I’ve got research background in ML but never actually developed any models as it was all theoretical work. I got lucky during the interview stage for this role as my research impressed them. My project involves fine-tuning a GPT-3 model for a specific task and host the model on a website. Does anyone have any tips on how to go about learning what I need to know to do this? Also what should I consider when curating my custom dataset when fine-tuning the model? I really want this to be a learning experience for me.
Sounds a little like you’re overqualified. Fine tuning is something you could probably pick up from a udacity course if you’d like.
s/over/under/d
Or a huggingface tutorial
He obviously is not overqualified, otherwise he would know how to do it. Sure, calling some random code snippets to fine-tune is easy, but doing this properly takes quite some experience.
How can someone be overqualified when they don’t know how to do their work tasks?
r/learnmachinelearning
r/languagetechnology
Google it yourself: https://www.google.com/search?q=finetuning+gpt3
The first result of the Google query is literally OpenAI explaining how to fine-tune GPT-3, which also requires minimal ML and coding knowledge since they have already done all the heavy lifting. Curating the dataset is the hardest part, but even that is just basic data science.
Maybe practice on smaller open source models to get a feel for it. Then work your way up. Tuning is more of an art than a science
I don’t have any resources as I’m a SWE, but I do have some advice.

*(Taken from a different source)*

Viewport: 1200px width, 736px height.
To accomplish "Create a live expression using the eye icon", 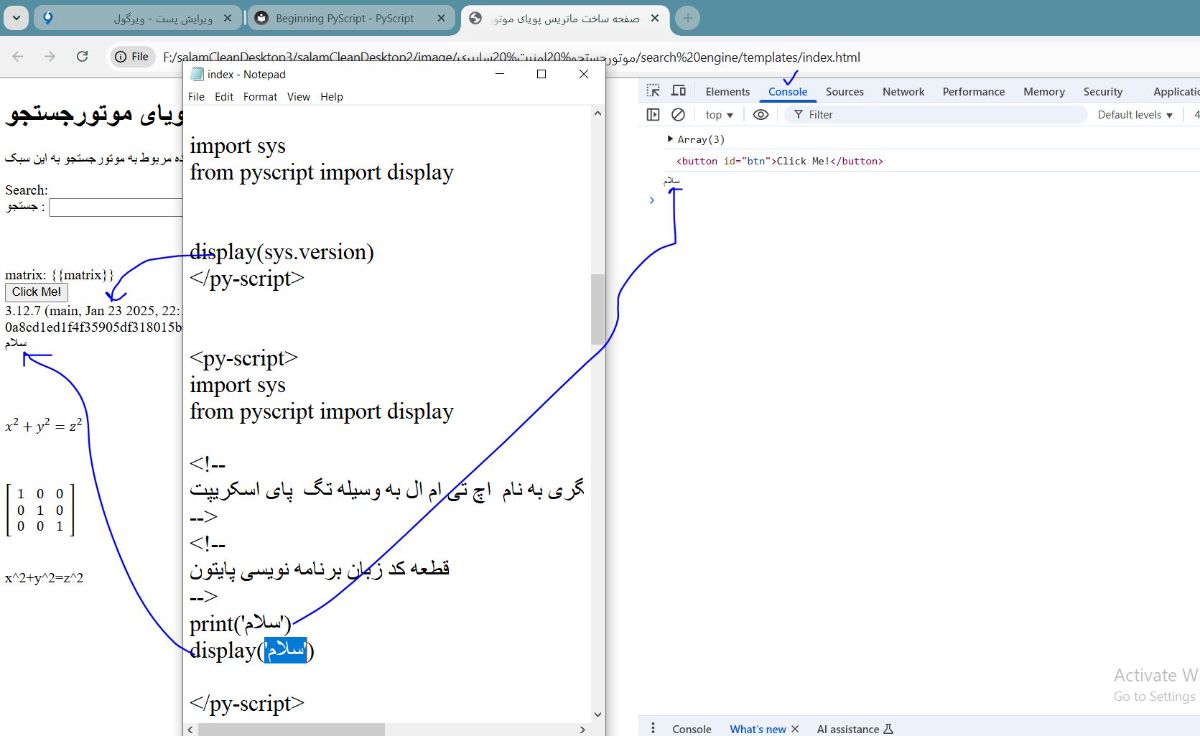I will click(761, 114).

Ask for help from your mentor/other engineers. Seriously, I’m a software engineer (non-ML, but ML teams operate similar to SWE teams) and we don’t expect interns to know almost anything, and we understand they’re gonna need quite a bit of hand holding. I know I did. It’s okay! That’s how we all learn, and being able to ask for help when you need it is one of the most vital skills to have in software. The absolute worst thing you could do is struggle the whole internship without getting the help you need.
All you gotta do is say, “Hey, I’m struggling with the fine-tuning of this model for my project. My research and academic experience have all been extremely theoretical, but I never got the chance to do much practical tuning. Do you have some suggestions given where I’m at?”. Obviously provide a lot of extra context for where you’re at/what you’re struggling with, but you get the point. They’re not gonna fire you so don’t worry about that (literally every interns worst fear), and they want you to learn! Asking would reflect well on you too since you’re showing 1) you know your short comings and 2) you are actively working to overcome them. If you can do both of those things you’re already ahead of most people.
Good luck!
Start with BERT as it’s easy to pickup. Follow some guide. I agree that you are actually overqualified for this, unless you are afraid of coding.
fine tuning via the OpenAI API is actually easier because you only need to work on preparing a clean data set and sending it to OpenAI and not worry about any other part of the pipeline.
Yeah basically what I think is probably happened is that these guys are like everybody else you thinks that fine tuning is somehow going to make it possible to open Pandora’s black box on GPT and more than likely the folks that tasked you with this have absolutely no clue about how fine tuning works…
You should check out the Low Rank Adaptation (LoRA) repo and try running the example for finetuning gpt2 small. Once you got than running you could use the library for finetuning other larger open source models on cloud (check out SkyPilot for this)
What if u save the company money on fine-tuning and figure out if prompting will be better for this task
I can help you with this. Would love to share knowledge and network. Let me know if you are interested
I can only hope this wasn’t a highly competitive internship that more qualified (in the sense of having done similar work) students were passed over for. Majority of ML students regardless of speciality should have applied experience even if it’s on a smaller scale imo.
TowardsDatascience, Kaggle and Stack… are your sites to go. Most of the sites tells you how to integrate and use APIs. And off course, you can just Google it!!
I’m a bot, bleep, bloop. Someone has linked to this thread from another place on reddit:
- [/r/datascienceproject] I got a ML internship and have no idea what to do (r/MachineLearning)
^(If you follow any of the above links, please respect the rules of reddit and don’t vote in the other threads.) ^(Info ^/ [1](/message/compose?to=/r/TotesMessenger))
Contact ↩︎
Yeah none of this requires an ML degree. You are doing data plumbing which means looking at the api and making sure your data goes from your computer to theirs and then using the stored server state to perform computation.
I recommend using python and using the openai python bindings to handle the plumbing. I wrote a simple script in about a day. Depending on your level of skill with python it could take a bit longer than that.